### Try it
Exactly retype the lines below from the one containing "Image resolution: width=1014" through the end of the listing. Leave pictures out.

-------

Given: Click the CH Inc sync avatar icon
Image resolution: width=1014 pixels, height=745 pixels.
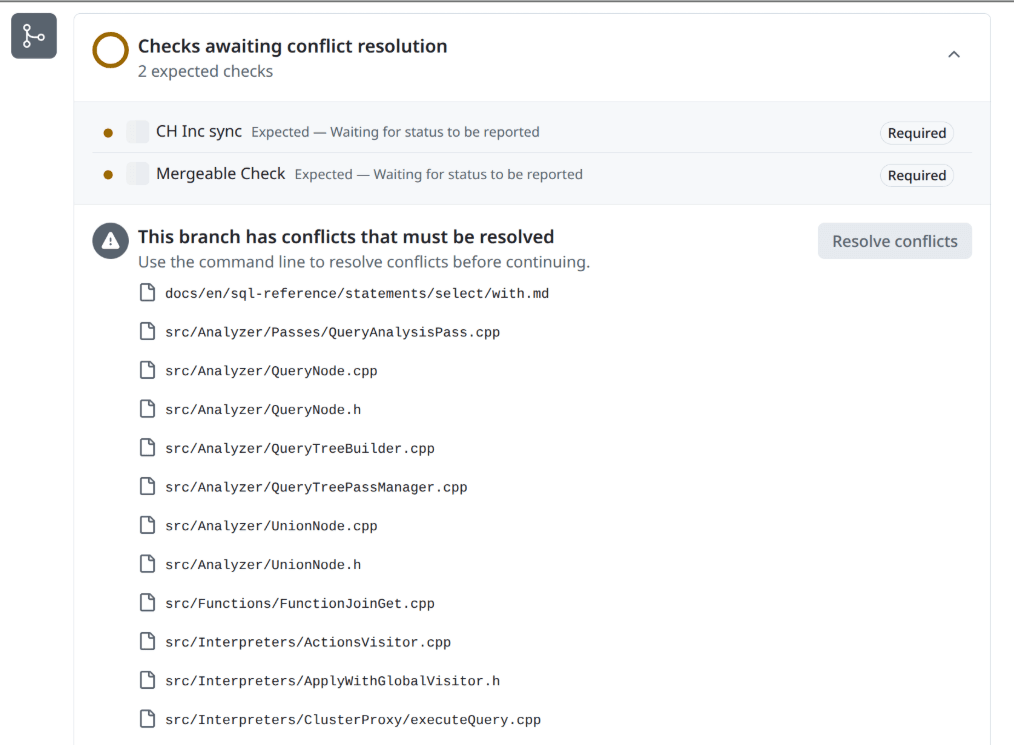Looking at the screenshot, I should tap(138, 132).
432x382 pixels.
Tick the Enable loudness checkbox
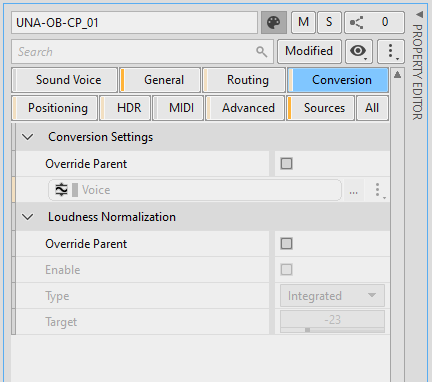[x=286, y=270]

-------

### Your response
Image resolution: width=1014 pixels, height=745 pixels.
Looking at the screenshot, I should tap(138, 132).
432x382 pixels.
Tick the Enable loudness checkbox
[x=286, y=270]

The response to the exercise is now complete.